Clinical studies accepted for publication in NEJM often have a “game changer” clinical value. We know that EGFR exon 20 insertion is not a common mutation. It accounts for about 12% of EGFR-mutated NSCLC and 2% of all NSCLC cases, and it responds poorly to first, second, and third-generation TKIs. In the PAPILLON study, the dual-specificity EGFR and MET antibody, amivantamab, in combination with chemotherapy, significantly extended progression-free survival (11.4 vs. 6.7 months; HR 0.40; P < 0.001), with a trend toward overall survival benefit. This study provided a new standard first-line treatment option for such patients and was quickly accepted by NEJM. Another study, LIBRETTO-431, focused on first-line treatment for RET fusion-positive NSCLC. Pralsetinib has been approved for such lung cancer in China but is mainly used for second-line and later treatments. In the LIBRETTO-431 study, selpercatinib also significantly extended progression-free survival by more than twofold compared to platinum-based chemotherapy ± pembrolizumab (24.8 vs. 11.2 months; HR 0.46; P < 0.001), and, importantly, this small molecule TKI can penetrate the blood-brain barrier, providing better efficacy against intracranial lesions. This is the world’s first successful Phase 3 study of a RET inhibitor and will soon change the treatment strategy for such patients, thus being published in NEJM.
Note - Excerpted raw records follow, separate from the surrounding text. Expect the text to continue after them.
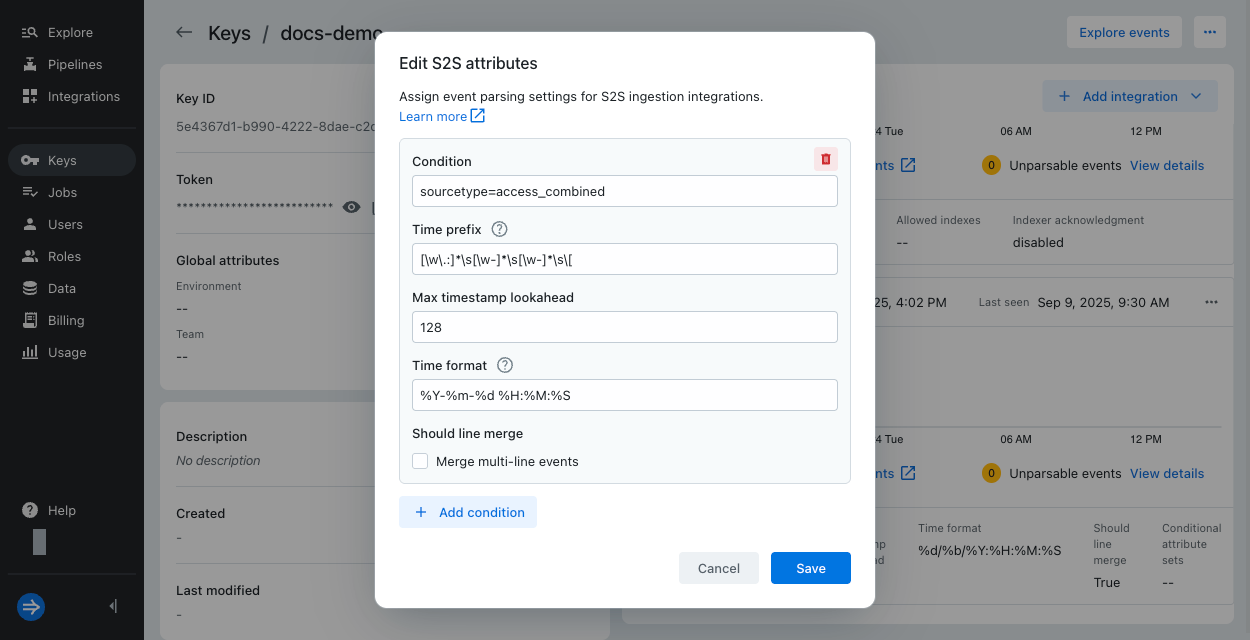The image size is (1250, 640).
Task: Reveal the token with eye icon
Action: pyautogui.click(x=351, y=207)
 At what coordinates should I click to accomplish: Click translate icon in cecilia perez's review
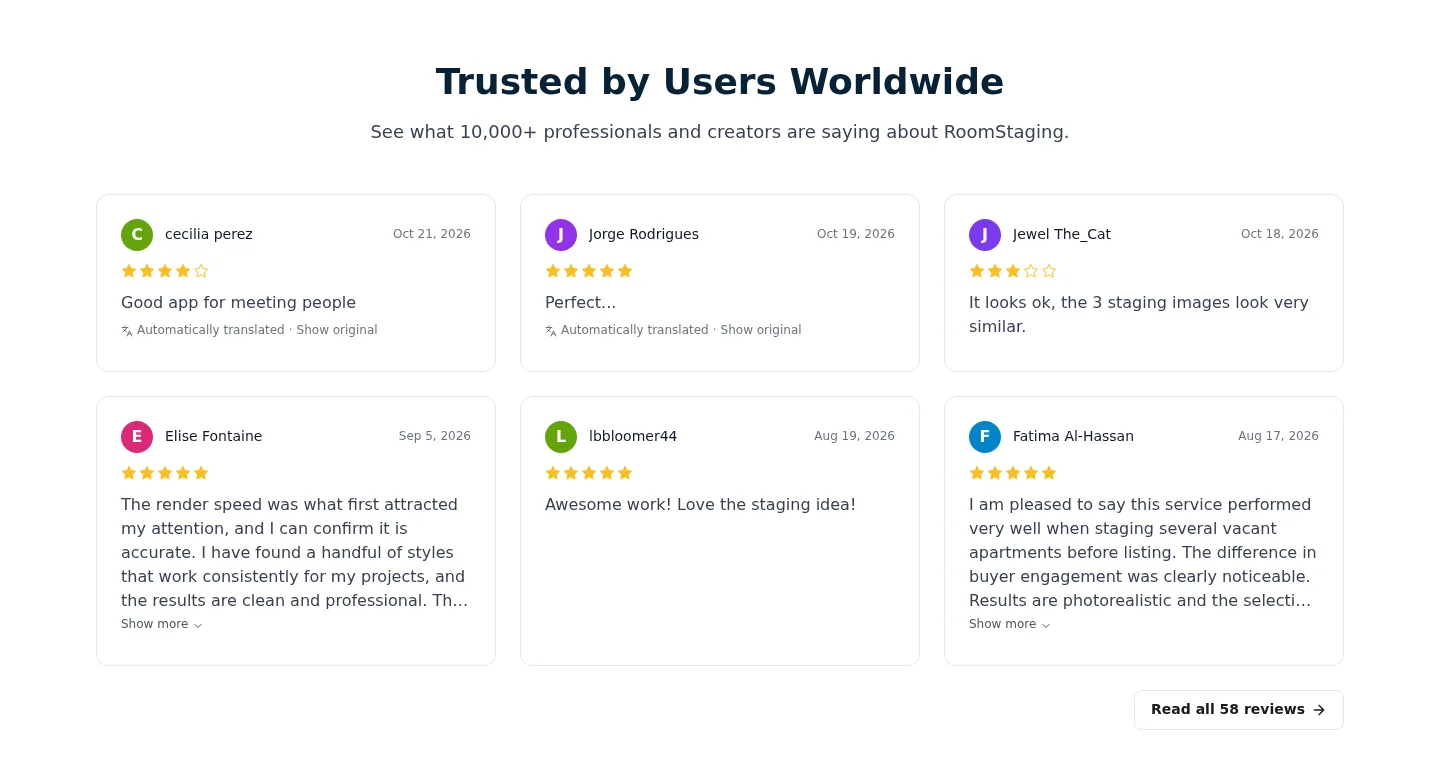127,331
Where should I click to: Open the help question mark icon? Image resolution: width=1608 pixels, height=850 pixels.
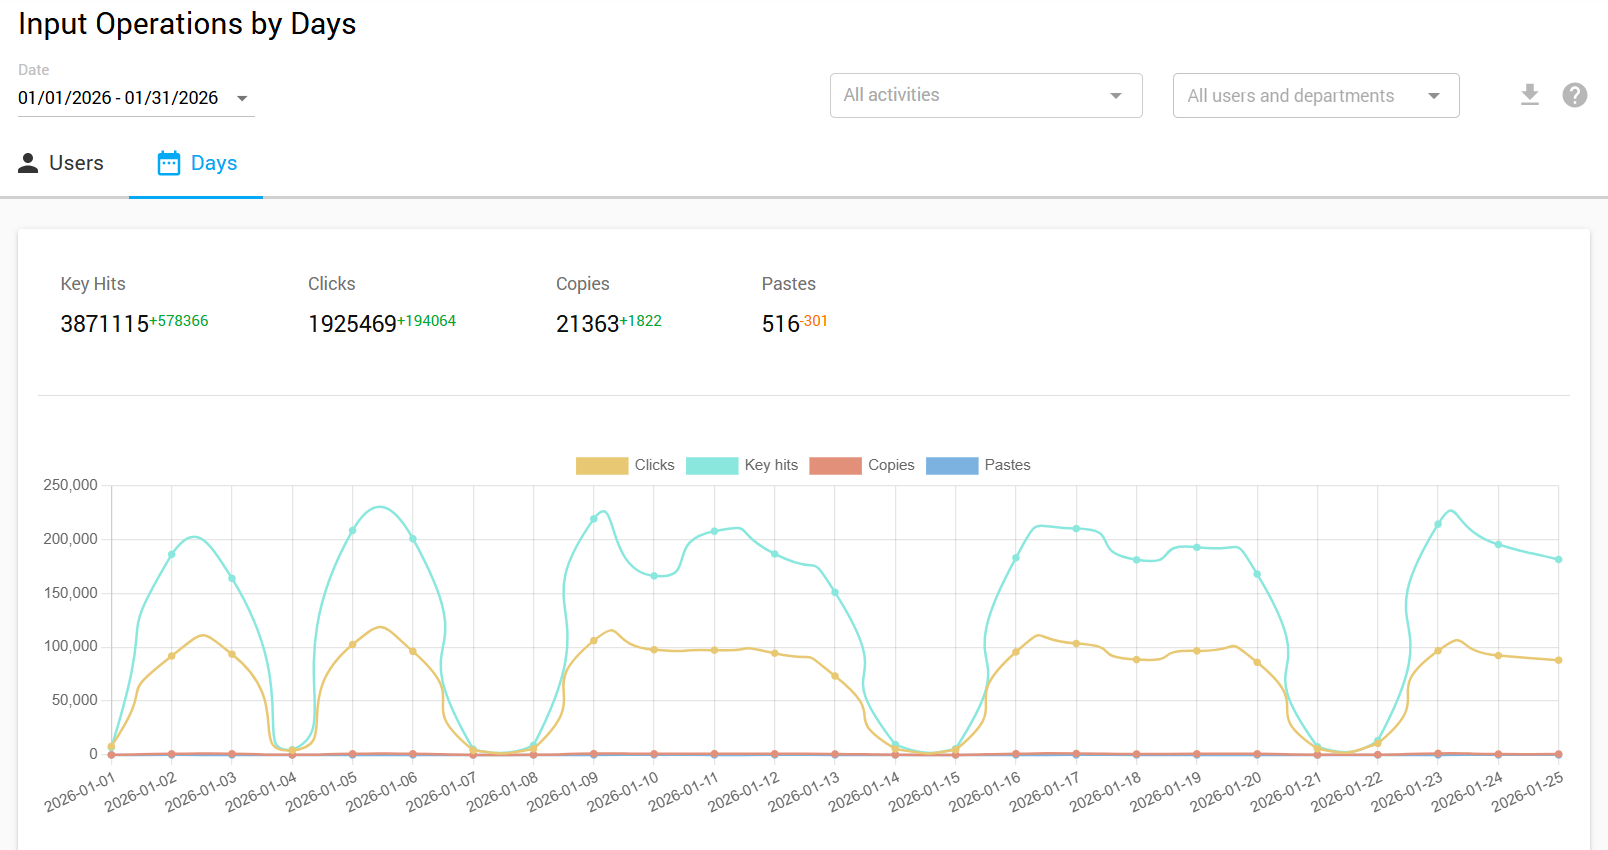click(1574, 95)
I want to extend my gratitude to my colleagues in China and abroad for their support, the pharmaceutical companies for their research initiatives, and all the staff involved in these clinical studies. The successful publication of these studies is the result of team efforts and not the achievement of a single person.

Oncology Frontier: As the Chair of the Clinical Research Professional Committee of the China Anti-Cancer Association, what are your expectations for the future development of clinical research on cancer drugs in China?
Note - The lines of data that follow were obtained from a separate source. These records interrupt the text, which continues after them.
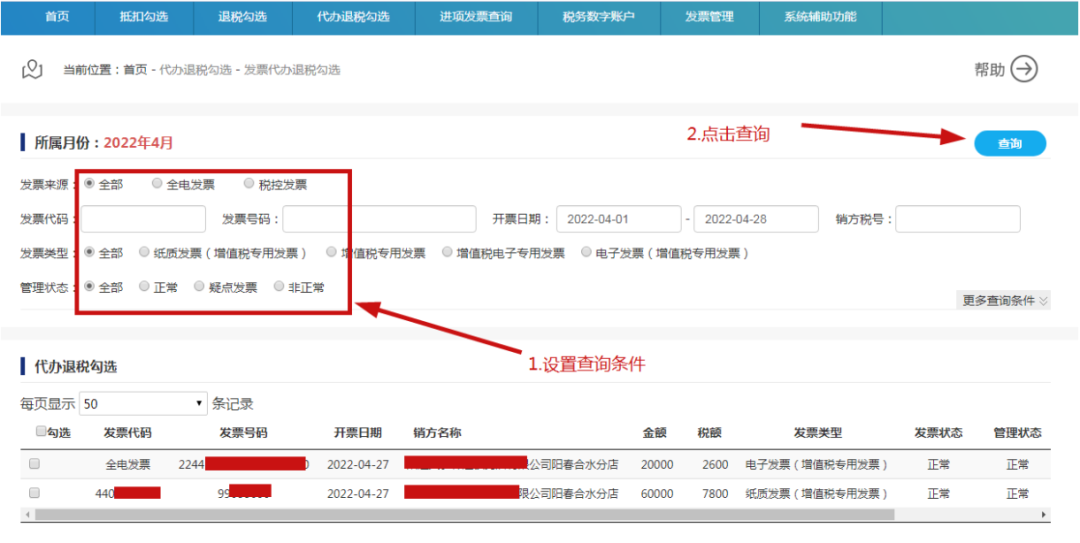Choose 疑点发票 management status
This screenshot has width=1080, height=543.
[199, 287]
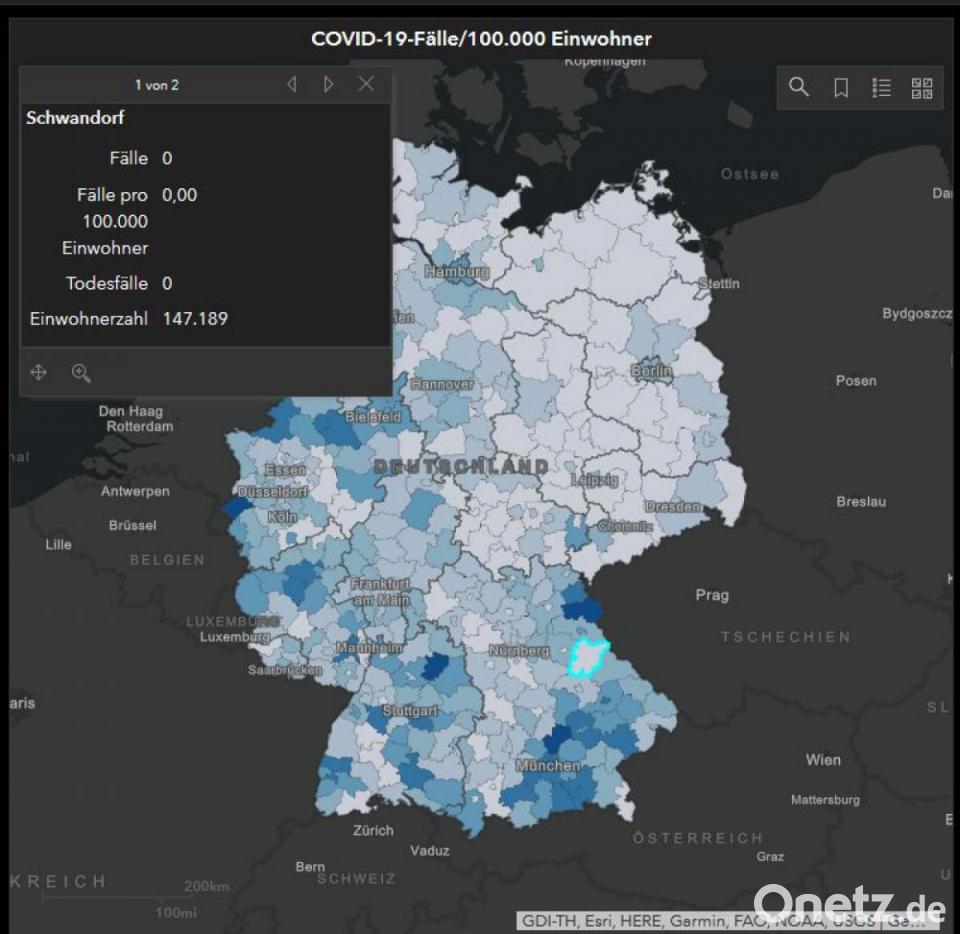960x934 pixels.
Task: Click the Hamburg city label
Action: click(456, 272)
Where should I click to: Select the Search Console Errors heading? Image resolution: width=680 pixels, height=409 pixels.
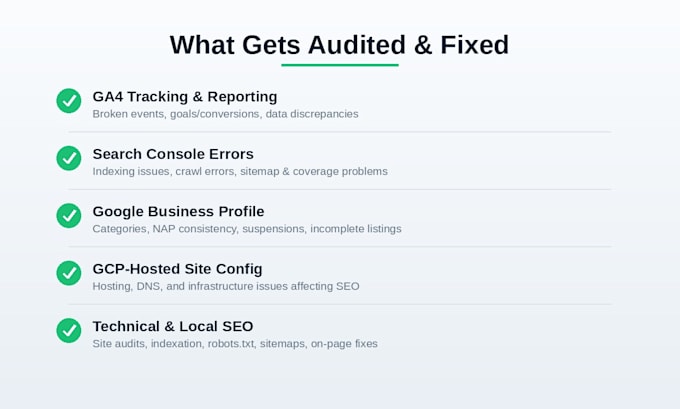click(x=173, y=154)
Prof. Cai-Cun Zhou:  We hope to see more domestic pharmaceutical companies develop better treatment drugs. Under the leadership of our committee, we can conduct more nationwide and even global multicenter clinical studies, bringing these new treatment approaches to clinical practice and benefiting more patients through technological advancements. In the future, we should not be content with just domestic achievements; we hope that more Chinese-made solutions can go abroad and influence clinical practices in European and American countries. As lung cancer experts, our common goal is to conquer the disease, regardless of whether it benefits Chinese, Americans, or Europeans. We hope to challenge our common enemy, lung cancer, with the most effective weapons. This requires us to conduct better clinical research.
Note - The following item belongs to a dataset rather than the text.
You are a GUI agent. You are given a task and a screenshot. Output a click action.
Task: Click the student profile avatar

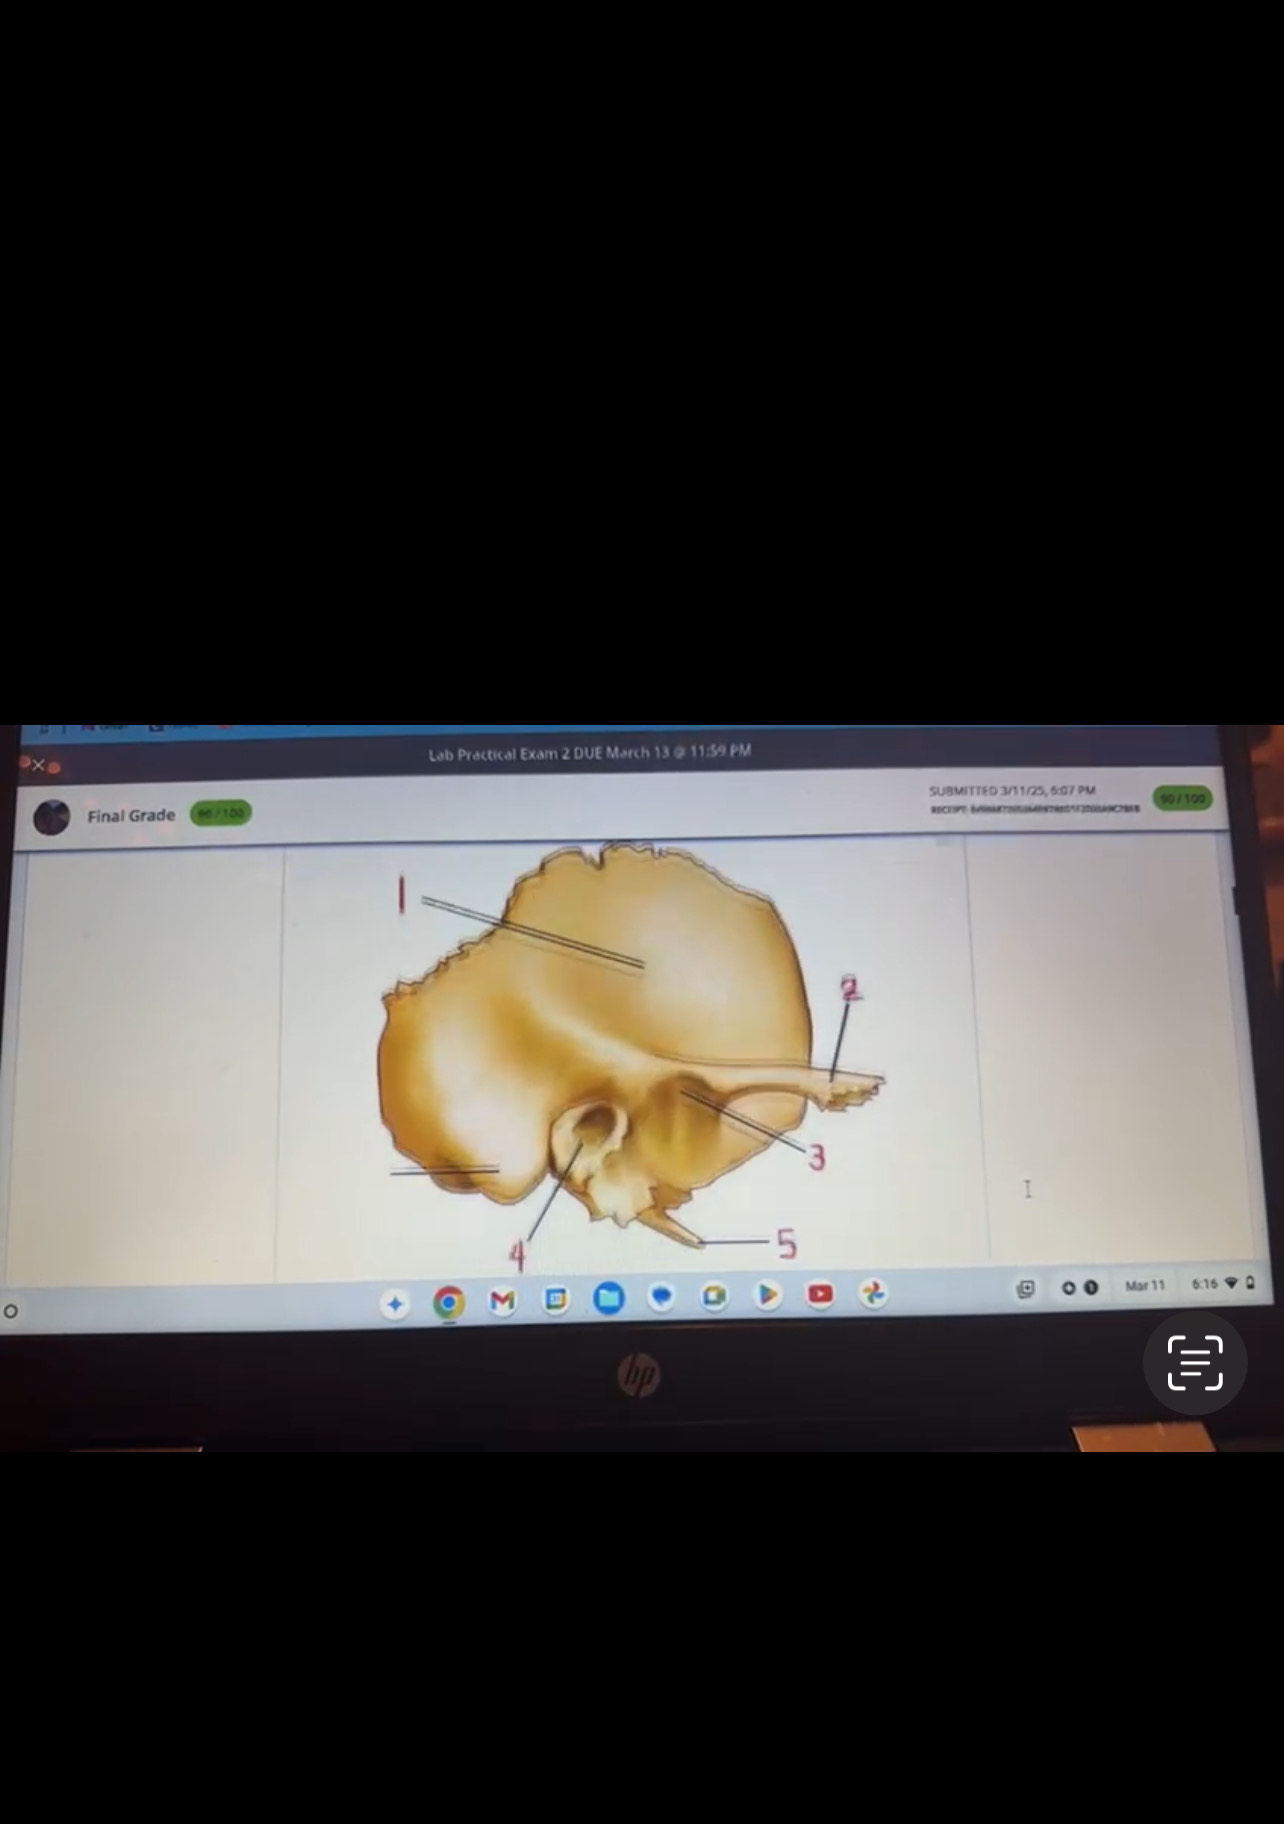[x=51, y=817]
While conducting excellent clinical research is crucial, we also need to keep up with translational research. We need to innovate from the source, from target selection and drug development to preclinical and clinical research, as well as subsequent translational and real-world studies, to establish a complete biopharmaceutical industry chain and stand tall among the world’s nations. This is a vision cherished by clinical scientists like us.